Выбрать главу

“Lan –hayır!– Dai Shan, çünkü sen ne dersen de yine de Malkier’in Taç Giymiş Savaş Lordu’sun. Dai Shan, arkamızda Altın Turna sancağı olsa kuzeye ölmeye gittiğini bilen adamlar yüreklenirdi. Söylenti, yangın gibi yayılırdı ve kralları onlara oldukları yerde kalmalarını emretse de Arafel ve Kandor’dan, hattâ Saldaea’dan mızraklar akın akın gelirdi. Geçit’de bizimle birlikte duracak kadar erken gelemeseler de, Shienar’ı kurtarabilirlerdi.”

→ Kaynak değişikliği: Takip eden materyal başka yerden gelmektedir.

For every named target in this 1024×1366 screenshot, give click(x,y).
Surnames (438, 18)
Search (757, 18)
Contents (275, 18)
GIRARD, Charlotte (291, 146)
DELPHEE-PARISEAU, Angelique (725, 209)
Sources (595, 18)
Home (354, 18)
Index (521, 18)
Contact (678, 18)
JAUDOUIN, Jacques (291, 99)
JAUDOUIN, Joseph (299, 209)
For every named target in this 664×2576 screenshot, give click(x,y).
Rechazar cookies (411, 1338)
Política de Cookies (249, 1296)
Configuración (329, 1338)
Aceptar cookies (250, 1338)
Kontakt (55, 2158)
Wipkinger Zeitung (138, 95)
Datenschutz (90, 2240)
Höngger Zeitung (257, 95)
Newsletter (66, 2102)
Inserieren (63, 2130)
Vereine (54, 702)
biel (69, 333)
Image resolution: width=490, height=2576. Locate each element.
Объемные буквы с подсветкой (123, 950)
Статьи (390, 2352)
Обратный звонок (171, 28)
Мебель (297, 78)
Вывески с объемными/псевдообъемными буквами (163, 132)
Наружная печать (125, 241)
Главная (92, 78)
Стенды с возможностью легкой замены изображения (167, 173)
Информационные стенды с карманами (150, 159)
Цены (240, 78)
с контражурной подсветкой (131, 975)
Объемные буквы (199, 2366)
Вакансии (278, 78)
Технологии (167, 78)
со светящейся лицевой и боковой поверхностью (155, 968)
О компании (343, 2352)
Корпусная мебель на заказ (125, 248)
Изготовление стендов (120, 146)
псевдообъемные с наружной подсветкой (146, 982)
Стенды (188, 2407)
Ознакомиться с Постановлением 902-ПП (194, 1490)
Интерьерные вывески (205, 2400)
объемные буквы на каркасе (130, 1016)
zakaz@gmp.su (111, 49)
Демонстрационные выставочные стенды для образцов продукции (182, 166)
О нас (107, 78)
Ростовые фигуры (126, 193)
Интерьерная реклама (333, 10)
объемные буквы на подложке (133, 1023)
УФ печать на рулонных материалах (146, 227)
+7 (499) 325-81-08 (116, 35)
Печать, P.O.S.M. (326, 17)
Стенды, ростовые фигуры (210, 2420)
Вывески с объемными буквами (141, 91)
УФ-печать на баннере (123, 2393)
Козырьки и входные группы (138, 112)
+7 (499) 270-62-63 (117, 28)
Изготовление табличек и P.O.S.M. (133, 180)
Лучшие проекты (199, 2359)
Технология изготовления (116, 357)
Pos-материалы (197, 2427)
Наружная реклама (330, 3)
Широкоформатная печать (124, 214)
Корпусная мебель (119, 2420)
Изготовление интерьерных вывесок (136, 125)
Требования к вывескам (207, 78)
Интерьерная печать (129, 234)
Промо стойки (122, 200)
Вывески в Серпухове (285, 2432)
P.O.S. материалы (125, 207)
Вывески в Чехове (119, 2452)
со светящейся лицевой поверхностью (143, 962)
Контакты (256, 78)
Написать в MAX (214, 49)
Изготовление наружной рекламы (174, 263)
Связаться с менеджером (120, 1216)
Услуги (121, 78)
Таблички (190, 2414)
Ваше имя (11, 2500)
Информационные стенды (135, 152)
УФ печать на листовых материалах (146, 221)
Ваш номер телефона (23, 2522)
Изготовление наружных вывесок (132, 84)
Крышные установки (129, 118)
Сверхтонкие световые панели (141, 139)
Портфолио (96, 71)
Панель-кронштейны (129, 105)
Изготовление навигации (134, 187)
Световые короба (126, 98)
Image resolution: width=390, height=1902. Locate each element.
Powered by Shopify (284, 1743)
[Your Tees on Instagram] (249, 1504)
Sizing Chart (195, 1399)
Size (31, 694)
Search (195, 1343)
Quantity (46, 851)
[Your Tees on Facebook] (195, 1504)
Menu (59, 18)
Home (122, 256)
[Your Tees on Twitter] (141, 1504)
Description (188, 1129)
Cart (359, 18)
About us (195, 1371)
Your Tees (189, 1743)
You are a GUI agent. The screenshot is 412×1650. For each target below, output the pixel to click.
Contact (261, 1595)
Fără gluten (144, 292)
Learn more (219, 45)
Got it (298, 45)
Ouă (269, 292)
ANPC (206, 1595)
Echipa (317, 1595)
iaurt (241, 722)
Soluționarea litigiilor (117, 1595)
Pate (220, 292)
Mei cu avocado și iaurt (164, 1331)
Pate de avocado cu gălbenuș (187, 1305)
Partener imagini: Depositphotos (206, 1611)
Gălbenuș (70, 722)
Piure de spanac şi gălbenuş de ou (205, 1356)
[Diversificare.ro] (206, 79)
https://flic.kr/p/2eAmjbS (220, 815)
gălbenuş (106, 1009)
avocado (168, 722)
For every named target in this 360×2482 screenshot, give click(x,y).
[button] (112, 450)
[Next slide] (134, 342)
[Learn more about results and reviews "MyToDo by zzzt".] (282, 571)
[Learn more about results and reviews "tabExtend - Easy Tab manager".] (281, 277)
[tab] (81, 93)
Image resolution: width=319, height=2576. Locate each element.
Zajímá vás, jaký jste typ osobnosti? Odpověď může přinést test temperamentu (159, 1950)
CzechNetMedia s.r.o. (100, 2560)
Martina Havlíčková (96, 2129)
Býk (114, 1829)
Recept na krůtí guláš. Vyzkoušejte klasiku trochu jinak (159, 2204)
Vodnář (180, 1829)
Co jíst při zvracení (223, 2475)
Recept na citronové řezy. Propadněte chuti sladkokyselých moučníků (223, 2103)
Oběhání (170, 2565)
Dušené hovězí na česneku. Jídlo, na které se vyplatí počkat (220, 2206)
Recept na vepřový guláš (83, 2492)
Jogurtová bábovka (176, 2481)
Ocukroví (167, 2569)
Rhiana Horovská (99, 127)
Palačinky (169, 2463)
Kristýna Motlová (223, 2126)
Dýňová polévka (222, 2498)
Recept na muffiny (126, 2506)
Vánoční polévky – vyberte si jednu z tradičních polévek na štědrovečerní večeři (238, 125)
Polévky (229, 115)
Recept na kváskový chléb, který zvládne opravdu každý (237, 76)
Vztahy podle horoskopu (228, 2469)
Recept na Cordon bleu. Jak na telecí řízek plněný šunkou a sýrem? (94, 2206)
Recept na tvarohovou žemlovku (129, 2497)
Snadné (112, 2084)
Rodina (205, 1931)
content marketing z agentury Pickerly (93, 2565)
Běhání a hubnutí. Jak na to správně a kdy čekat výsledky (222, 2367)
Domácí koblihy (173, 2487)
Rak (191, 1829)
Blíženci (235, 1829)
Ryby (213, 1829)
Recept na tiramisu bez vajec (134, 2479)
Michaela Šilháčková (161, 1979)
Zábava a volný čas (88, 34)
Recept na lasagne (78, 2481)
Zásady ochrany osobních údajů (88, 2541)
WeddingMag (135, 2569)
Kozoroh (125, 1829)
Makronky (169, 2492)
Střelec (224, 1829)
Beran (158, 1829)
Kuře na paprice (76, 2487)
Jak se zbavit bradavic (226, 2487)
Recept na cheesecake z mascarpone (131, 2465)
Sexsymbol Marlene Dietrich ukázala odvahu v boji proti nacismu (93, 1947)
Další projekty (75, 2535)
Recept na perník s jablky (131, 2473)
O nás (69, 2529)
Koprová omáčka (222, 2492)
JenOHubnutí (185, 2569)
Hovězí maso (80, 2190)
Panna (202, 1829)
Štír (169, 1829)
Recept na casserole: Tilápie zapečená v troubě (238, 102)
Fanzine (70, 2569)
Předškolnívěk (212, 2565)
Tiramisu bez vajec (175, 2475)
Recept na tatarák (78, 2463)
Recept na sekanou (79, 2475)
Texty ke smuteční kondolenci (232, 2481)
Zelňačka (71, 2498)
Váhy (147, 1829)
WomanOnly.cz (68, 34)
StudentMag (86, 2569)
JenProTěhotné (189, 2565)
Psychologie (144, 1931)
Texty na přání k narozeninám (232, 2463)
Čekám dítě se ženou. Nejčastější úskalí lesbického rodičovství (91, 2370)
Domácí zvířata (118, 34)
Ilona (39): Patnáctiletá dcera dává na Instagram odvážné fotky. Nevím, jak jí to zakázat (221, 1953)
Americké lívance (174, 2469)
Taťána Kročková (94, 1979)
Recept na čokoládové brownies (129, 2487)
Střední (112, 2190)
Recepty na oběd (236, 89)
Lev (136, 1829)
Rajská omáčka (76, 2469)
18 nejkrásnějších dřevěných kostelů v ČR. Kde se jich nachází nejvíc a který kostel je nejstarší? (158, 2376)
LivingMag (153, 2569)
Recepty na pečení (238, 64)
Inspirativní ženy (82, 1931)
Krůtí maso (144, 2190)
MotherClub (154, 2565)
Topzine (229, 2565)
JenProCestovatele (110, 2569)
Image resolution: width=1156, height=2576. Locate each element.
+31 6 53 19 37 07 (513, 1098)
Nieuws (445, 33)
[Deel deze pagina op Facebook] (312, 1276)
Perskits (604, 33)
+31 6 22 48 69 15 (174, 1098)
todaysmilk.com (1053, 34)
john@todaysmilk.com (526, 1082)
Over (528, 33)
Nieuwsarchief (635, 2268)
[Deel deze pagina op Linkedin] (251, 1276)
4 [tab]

Lan şarabına baktı. Yüzü değişmemişti, ama şarap eline döküldü; gümüş kadeh avucunda ezildi. Bir hizmetkar buruşmuş kadehi aldı ve Muhafız’ın elini bir havlu ile sildi; ikinci bir hizmetkar kadehi götürürken, bir diğeri eline yeni bir kadeh verdi. Lan fark etmiş görünmedi. “Yapamam!” diye fısıldadı boğuk bir sesle. Başını kaldırdığında mavi gözlerinde vahşi bir ateş yanıyordu, ama sesi yine sakin ve ifadesizdi. “Ben bir Muhafız’ım, Agelmar.” Keskin bakışları Rand, Mat ve Perrin’den Moiraine’e kaydı. “İlk ışıklarla Afet’e gidiyorum.”

Agelmar derin derin iç çekti. “Moiraine Sedai, en azından sen gelmez misin? Bir Aes Sedai fark yaratabilirdi.”

“Yapamam, Lord Agelmar.” Moiraine endişeli görünüyordu. “Gerçekten de verilecek bir savaş var ve Trollocların Shienar’ın yukarısında toplanmaları tesadüf değil, ama bizim savaşımız, Karanlık Varlık’a karşı gerçek savaş Afet’de, Dünyanın Gözü’nde olacak. Siz sizin savaşınızı vermelisiniz, biz bizimkini.”

“Serbest kaldığını söylüyor olamazsın!” Kaya gibi Agelmar sarsılmış gibiydi ve Moiraine başını hemen iki yana salladı.

“Henüz değil. Dünyanın Gözü’nde kazanırsak, belki bir daha serbest kalmaz.”

“Göz’ü bulabilecek misin, Aes Sedai? Karanlık Varlık’ı tutmak ona kalmışsa ölmüş sayılırız. Çok kişi denedi ve başarısız oldu.”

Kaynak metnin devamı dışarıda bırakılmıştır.